> **WHAT TO WORK ON**
Find the line containing "Click the invite" in the entries below. Restate it and each line after it, word for word, up to and including the line containing "Given: Click the MG brand cell".

> **RECORDS TO PROCESS**
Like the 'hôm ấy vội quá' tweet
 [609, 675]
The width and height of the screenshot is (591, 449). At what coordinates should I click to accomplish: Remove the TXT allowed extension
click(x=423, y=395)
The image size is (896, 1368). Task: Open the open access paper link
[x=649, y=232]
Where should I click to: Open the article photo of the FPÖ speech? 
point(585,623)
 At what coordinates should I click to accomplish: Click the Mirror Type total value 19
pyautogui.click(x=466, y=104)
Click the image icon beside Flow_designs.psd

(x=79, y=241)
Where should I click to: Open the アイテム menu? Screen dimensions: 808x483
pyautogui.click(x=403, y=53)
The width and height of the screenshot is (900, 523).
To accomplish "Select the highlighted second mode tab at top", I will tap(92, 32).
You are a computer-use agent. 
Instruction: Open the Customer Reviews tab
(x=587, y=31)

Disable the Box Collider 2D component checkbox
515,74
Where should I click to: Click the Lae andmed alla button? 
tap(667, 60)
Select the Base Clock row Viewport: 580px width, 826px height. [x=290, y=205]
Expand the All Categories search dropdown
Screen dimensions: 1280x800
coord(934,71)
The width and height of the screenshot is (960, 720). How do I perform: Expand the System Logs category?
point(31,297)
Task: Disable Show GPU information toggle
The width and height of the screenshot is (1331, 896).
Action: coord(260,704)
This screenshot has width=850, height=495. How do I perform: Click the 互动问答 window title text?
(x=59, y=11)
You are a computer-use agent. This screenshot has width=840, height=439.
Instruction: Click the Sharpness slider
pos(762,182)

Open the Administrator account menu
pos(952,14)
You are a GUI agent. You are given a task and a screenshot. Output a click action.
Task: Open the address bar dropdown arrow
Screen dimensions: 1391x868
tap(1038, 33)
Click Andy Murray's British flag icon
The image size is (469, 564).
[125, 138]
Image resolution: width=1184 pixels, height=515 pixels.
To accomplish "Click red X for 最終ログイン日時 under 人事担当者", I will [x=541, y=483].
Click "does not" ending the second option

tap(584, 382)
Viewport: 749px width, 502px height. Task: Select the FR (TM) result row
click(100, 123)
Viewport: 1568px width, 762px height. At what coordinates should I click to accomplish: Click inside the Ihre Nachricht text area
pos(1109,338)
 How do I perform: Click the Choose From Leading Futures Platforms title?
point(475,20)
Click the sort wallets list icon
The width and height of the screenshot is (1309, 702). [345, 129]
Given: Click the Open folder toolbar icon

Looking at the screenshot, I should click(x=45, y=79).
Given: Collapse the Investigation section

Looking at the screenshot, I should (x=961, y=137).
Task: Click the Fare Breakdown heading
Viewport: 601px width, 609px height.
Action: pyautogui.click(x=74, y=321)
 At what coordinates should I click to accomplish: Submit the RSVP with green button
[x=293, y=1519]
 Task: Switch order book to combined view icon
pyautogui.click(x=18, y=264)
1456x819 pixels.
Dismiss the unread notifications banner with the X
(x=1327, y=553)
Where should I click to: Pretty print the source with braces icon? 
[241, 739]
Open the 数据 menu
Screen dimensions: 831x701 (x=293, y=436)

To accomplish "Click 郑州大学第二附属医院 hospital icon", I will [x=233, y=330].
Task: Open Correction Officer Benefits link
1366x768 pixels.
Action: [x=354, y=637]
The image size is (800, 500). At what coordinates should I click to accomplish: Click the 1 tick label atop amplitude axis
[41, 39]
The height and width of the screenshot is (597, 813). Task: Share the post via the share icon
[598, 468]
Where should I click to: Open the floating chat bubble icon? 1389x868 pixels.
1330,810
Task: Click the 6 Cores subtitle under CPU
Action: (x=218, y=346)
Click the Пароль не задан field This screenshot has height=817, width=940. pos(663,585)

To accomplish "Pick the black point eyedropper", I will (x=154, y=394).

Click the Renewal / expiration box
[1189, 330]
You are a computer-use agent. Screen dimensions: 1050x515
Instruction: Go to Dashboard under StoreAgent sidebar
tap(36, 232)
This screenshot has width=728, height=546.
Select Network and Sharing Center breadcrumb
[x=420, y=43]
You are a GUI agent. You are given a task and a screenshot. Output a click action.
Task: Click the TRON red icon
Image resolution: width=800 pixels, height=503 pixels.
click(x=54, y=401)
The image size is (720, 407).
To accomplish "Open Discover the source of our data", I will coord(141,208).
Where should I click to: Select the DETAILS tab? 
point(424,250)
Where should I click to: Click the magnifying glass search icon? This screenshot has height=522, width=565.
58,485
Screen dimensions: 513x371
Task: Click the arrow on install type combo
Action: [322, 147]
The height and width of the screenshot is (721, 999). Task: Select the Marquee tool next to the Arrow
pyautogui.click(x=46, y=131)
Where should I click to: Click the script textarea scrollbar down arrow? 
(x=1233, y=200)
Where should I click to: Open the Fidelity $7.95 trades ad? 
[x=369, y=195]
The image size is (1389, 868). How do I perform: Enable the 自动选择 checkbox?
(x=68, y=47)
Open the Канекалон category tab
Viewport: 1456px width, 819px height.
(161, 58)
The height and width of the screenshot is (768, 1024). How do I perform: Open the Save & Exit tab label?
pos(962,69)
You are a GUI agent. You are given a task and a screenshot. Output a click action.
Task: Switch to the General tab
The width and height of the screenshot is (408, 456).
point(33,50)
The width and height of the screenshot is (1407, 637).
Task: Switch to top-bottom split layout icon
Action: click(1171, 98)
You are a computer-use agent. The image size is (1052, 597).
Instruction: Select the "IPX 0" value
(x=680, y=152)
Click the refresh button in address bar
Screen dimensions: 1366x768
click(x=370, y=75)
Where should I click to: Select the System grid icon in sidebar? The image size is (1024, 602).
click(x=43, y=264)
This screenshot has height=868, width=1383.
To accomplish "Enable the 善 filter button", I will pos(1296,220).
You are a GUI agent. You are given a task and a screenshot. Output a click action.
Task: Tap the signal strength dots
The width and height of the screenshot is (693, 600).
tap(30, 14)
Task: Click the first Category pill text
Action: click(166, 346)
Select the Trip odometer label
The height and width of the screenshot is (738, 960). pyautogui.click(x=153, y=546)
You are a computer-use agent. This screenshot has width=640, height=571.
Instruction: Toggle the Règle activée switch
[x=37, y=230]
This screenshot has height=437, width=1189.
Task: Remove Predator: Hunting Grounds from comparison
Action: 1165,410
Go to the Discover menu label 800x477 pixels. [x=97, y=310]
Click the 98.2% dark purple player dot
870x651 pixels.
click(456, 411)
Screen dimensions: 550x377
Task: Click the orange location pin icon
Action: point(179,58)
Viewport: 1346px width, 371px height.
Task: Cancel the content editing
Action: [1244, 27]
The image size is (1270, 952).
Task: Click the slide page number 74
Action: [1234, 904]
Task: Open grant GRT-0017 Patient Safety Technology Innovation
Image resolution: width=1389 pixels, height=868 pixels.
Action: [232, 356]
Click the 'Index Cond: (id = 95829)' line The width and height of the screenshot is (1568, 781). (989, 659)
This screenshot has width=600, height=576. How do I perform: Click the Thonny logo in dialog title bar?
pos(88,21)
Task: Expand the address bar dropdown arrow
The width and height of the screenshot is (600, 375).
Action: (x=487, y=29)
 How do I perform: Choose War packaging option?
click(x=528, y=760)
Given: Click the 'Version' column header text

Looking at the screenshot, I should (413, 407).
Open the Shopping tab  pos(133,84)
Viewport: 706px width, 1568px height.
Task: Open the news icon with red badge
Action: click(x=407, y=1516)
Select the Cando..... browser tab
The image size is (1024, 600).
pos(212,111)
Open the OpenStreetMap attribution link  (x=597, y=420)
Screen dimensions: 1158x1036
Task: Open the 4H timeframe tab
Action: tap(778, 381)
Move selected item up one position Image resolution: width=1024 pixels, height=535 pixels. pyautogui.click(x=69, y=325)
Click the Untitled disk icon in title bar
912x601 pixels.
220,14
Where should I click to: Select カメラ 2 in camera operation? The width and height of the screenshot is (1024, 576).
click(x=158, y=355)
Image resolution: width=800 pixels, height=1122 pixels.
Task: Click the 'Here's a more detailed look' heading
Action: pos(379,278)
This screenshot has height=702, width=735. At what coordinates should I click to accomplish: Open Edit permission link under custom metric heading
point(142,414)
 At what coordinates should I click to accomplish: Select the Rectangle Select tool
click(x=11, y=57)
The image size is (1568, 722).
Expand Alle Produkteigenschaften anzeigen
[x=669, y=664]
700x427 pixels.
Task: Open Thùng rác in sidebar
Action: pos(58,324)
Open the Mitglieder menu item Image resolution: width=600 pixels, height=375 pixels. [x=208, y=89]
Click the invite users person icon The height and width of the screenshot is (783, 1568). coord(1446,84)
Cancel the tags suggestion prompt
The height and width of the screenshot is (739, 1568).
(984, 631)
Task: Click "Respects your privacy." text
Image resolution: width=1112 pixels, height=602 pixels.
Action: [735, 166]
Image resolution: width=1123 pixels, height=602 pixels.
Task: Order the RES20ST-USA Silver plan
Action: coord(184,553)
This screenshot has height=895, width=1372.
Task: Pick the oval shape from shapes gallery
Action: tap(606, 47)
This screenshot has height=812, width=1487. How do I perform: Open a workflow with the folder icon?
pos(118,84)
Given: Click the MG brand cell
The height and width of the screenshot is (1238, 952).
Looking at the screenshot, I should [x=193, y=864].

> **OUTPUT**
Click the invite users person icon The height and width of the screenshot is (783, 1568). coord(1446,84)
Cancel the tags suggestion prompt
The height and width of the screenshot is (739, 1568).
(984, 631)
Task: Click "Respects your privacy." text
Image resolution: width=1112 pixels, height=602 pixels.
Action: [735, 166]
Image resolution: width=1123 pixels, height=602 pixels.
Task: Order the RES20ST-USA Silver plan
Action: coord(184,553)
This screenshot has height=895, width=1372.
Task: Pick the oval shape from shapes gallery
Action: tap(606, 47)
This screenshot has height=812, width=1487. How do I perform: Open a workflow with the folder icon?
pos(118,84)
Given: Click the MG brand cell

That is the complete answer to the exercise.